- [Stated exercise]
In the listing below, rewrite everything from the line containing "Where should I" down to the line containing "Action: [x=352, y=571]", keeping the requests. Multiply each coordinate in the answers by 1.9 and round to whole numbers, with halves rounded up.

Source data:
-----

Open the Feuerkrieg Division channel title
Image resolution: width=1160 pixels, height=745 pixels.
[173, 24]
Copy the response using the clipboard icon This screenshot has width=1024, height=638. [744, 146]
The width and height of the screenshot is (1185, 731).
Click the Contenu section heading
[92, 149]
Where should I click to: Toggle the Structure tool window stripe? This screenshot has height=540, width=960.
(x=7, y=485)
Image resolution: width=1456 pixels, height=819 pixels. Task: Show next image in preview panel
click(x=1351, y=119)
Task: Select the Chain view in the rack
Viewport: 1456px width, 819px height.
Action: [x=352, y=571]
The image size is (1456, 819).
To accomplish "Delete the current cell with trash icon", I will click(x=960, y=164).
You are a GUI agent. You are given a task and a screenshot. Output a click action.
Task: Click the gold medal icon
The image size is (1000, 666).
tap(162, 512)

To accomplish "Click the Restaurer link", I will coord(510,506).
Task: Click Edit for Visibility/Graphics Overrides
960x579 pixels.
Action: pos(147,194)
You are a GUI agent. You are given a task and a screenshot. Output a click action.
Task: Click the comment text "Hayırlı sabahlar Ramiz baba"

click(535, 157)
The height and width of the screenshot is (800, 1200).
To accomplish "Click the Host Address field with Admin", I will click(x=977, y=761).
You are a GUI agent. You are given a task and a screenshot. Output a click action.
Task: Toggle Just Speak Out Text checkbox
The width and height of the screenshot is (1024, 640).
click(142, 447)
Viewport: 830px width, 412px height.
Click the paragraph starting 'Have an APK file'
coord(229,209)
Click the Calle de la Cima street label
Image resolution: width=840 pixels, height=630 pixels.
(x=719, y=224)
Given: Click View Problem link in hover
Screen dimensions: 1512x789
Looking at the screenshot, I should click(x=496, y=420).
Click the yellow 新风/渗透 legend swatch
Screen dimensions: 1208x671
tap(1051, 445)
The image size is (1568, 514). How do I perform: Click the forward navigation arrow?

-----

- [Written reply]
Where should I click to: Toggle the Structure tool window stripe? This screenshot has height=540, width=960.
(x=13, y=922)
Image resolution: width=1456 pixels, height=819 pixels. Task: Show next image in preview panel
click(x=2567, y=226)
Task: Select the Chain view in the rack
Viewport: 1456px width, 819px height.
Action: [x=669, y=1085]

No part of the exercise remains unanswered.